Finally, the meeting set the stage for potentially important action in the field of international trade in the near future. This arises from the fact that arrangements were made for reviewing the General Agreement in October 1954.

It became evident at the beginning of the session that there was practically unanimous sentiment that, although the agreement had been generally useful and effective, it had been in effect for six years in a changing world and the time had come to take a hard look at operations under the agreement and also at the terms of the agreement itself to see what revisions and improvements were desirable and necessary.

Since the General Agreement is the only international agreement in the trade field, this means that next October or a few months thereafter there will be a large scale international review of international trade policy rules and practices. The task in that review will be to preserve and strengthen the progress already made and to see what improvements can be introduced. United States policies resulting from the Randall Commission report will be a major factor determining the results of this review.

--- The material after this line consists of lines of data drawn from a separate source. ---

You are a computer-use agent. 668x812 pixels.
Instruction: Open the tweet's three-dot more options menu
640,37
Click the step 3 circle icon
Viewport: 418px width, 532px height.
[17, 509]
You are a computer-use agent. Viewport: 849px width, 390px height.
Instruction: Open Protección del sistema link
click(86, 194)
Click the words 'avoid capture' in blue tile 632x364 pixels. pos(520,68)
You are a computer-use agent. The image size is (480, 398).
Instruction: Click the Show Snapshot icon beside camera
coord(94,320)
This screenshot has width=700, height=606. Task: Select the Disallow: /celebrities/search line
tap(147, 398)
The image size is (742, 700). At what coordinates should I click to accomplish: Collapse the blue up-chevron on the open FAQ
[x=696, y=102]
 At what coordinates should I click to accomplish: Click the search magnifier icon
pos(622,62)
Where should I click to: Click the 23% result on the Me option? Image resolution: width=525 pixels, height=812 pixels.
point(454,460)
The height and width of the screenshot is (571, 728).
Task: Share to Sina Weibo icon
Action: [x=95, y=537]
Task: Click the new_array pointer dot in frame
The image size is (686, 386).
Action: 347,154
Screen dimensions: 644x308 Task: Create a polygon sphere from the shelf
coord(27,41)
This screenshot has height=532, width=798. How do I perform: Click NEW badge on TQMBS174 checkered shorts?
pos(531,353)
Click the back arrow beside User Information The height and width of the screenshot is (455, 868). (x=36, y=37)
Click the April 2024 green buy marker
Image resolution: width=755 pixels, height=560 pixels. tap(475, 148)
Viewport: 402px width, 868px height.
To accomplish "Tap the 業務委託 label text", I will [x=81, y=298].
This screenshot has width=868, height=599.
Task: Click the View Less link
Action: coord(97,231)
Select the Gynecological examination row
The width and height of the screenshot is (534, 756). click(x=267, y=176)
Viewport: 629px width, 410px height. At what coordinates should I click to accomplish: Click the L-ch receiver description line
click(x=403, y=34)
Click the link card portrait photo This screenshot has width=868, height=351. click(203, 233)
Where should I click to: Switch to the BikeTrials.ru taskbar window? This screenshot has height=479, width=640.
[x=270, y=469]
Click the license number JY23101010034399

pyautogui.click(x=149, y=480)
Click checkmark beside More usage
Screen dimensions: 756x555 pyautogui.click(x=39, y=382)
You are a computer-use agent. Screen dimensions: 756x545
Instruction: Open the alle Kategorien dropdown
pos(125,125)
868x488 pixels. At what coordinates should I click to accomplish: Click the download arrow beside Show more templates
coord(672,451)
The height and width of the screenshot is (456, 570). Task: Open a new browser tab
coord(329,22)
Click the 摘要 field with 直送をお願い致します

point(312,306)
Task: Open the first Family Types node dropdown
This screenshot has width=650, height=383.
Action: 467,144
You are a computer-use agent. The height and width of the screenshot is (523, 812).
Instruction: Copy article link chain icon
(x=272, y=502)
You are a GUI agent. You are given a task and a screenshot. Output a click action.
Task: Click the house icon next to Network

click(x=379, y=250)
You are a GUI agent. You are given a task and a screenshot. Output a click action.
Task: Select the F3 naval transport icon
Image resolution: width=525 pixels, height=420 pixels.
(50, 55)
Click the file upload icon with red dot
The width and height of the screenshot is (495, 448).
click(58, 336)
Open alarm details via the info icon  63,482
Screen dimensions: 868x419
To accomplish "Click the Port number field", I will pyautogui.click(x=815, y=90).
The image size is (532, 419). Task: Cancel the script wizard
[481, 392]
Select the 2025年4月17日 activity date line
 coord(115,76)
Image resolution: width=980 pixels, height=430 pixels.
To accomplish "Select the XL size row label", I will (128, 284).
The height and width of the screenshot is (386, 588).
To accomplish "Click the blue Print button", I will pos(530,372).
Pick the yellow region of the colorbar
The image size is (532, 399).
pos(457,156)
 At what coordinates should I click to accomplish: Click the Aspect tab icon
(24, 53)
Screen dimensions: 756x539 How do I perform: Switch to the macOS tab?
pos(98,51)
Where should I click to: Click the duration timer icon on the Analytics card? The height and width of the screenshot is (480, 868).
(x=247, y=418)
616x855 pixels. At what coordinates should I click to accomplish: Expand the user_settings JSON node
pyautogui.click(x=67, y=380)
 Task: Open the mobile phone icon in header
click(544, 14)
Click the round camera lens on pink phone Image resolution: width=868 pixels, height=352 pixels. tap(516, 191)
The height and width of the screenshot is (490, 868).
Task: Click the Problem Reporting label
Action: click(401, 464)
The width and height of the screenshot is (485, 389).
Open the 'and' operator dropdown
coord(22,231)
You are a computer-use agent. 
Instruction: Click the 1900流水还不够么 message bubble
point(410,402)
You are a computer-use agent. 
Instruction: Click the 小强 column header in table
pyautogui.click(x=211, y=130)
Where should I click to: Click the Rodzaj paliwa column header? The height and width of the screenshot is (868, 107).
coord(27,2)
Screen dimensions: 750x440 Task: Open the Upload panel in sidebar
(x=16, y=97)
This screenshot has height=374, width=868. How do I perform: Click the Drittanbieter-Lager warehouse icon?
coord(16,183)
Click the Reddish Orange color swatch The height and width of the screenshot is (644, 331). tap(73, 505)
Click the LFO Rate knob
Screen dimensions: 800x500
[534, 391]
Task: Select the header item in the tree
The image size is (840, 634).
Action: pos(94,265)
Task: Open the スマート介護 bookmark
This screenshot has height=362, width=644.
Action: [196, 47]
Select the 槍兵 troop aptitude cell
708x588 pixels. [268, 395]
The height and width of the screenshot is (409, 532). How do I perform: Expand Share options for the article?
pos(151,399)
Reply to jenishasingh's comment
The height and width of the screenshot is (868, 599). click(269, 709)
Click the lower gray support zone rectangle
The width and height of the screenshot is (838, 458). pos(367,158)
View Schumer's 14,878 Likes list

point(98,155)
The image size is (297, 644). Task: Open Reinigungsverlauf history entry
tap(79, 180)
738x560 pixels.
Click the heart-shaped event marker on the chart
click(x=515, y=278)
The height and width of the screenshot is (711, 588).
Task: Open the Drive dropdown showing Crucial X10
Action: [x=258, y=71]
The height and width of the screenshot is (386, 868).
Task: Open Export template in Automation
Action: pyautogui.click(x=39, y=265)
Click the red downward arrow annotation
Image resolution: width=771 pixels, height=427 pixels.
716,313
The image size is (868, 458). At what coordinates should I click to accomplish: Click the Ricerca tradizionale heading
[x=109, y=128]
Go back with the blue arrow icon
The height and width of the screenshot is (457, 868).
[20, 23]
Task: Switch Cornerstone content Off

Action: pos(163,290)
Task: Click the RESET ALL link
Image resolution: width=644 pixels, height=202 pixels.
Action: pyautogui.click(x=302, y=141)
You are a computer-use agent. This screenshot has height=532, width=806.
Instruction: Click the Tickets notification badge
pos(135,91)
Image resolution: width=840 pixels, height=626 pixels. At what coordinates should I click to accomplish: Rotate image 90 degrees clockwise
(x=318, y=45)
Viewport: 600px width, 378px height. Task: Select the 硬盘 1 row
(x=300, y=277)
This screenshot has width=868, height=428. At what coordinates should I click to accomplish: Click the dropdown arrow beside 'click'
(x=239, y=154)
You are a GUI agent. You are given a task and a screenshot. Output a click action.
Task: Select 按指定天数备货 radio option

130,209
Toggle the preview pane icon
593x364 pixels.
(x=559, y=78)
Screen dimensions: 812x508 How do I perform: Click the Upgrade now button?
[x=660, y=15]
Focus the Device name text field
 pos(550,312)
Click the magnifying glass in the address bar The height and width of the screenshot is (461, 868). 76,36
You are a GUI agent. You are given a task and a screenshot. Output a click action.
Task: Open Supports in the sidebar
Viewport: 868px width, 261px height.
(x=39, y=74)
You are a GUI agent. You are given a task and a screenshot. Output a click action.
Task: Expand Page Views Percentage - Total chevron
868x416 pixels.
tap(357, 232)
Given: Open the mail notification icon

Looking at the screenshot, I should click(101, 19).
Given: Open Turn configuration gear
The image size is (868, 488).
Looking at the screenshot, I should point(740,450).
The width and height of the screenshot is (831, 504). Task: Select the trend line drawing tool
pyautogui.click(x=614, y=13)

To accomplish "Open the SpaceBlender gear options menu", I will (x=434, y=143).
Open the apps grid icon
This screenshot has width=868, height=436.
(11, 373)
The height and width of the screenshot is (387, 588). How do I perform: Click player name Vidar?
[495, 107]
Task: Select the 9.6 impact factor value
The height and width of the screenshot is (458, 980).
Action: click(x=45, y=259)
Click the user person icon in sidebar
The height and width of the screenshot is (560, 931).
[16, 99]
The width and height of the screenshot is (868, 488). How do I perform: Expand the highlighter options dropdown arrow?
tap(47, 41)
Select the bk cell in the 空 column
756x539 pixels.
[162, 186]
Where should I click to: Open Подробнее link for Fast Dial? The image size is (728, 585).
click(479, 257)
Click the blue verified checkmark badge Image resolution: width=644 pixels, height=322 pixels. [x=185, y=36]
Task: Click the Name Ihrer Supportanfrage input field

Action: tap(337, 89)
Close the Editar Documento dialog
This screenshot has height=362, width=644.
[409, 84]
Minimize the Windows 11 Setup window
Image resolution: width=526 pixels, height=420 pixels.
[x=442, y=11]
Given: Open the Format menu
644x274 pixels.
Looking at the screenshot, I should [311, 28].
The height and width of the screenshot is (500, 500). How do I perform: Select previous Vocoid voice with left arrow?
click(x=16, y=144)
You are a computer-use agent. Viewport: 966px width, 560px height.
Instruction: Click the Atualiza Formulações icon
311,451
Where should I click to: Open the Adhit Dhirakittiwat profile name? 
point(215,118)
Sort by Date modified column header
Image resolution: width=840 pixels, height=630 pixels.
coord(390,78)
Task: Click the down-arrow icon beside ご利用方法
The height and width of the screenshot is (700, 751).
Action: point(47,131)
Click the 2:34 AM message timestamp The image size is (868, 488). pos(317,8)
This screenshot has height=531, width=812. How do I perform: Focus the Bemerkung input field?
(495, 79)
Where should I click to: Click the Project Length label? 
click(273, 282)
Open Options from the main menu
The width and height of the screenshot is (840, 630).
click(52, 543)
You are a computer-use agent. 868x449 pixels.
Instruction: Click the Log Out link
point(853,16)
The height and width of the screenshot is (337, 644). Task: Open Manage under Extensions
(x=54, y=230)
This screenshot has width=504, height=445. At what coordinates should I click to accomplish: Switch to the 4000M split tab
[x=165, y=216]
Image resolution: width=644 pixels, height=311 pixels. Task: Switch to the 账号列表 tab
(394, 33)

To confine this review to what will be feasible and profitable will not be easy. There will be many efforts, particularly on the part of underdeveloped countries, for the loosening of some of the basic rules to which the United States attaches importance and for the expansion of the coverage of the agreement, not only into fairly closely related fields such as commodity agreements and restrictive business practices, but into more unrelated areas of full employment and economic development. The main task of the United States in preparing for this review is going to be to see that we have positive and constructive proposals to make, around which support can be mobilized, not only because of their essential desirability but in order to counteract more extreme ideas.